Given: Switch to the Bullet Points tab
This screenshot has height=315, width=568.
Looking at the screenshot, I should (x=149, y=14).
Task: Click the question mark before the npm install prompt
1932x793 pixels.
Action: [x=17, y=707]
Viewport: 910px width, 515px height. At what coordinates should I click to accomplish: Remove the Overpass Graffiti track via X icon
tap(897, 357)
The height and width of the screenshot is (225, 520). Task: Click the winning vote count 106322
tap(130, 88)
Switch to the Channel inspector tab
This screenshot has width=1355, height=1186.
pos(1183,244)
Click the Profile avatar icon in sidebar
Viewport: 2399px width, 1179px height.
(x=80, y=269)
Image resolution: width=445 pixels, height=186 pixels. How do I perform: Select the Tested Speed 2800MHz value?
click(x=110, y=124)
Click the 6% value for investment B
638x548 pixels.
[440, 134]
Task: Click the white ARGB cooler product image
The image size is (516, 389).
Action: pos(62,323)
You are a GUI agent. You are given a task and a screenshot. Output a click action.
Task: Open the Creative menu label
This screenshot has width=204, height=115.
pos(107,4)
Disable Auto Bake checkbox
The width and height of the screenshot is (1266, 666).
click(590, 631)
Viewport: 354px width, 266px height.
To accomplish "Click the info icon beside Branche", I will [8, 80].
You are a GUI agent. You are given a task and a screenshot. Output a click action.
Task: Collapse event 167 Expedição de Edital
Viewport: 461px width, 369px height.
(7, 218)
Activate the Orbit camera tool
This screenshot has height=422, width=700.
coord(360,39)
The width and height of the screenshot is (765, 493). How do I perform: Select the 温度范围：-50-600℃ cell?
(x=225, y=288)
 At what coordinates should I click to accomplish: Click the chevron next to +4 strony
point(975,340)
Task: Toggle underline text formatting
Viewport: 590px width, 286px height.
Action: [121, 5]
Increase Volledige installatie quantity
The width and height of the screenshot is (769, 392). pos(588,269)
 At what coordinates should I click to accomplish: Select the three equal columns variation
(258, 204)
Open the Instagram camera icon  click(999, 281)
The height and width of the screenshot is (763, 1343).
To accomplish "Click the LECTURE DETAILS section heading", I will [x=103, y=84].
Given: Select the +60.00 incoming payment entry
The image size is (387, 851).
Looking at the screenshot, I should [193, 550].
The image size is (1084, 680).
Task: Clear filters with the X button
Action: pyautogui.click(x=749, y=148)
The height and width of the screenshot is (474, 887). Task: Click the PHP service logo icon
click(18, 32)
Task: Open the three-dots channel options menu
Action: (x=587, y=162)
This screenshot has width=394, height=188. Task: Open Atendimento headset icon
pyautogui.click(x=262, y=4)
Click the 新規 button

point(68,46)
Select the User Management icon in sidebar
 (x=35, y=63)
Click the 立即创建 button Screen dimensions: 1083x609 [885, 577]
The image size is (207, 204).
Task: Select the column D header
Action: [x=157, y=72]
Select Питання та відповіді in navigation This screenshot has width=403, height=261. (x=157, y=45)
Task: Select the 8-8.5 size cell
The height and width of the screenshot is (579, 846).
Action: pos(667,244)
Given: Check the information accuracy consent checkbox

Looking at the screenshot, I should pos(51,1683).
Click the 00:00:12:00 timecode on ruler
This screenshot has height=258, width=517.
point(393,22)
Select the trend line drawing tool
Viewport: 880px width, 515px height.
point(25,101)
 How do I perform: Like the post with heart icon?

■ Required action
Produce exactly the lines from the one containing "Select Питання та" through the final line of the records above, both included, and no others.

■ Response
Select Питання та відповіді in navigation This screenshot has width=403, height=261. (x=157, y=45)
Task: Select the 8-8.5 size cell
The height and width of the screenshot is (579, 846).
Action: pos(667,244)
Given: Check the information accuracy consent checkbox

Looking at the screenshot, I should pos(51,1683).
Click the 00:00:12:00 timecode on ruler
This screenshot has height=258, width=517.
point(393,22)
Select the trend line drawing tool
Viewport: 880px width, 515px height.
point(25,101)
 How do I perform: Like the post with heart icon?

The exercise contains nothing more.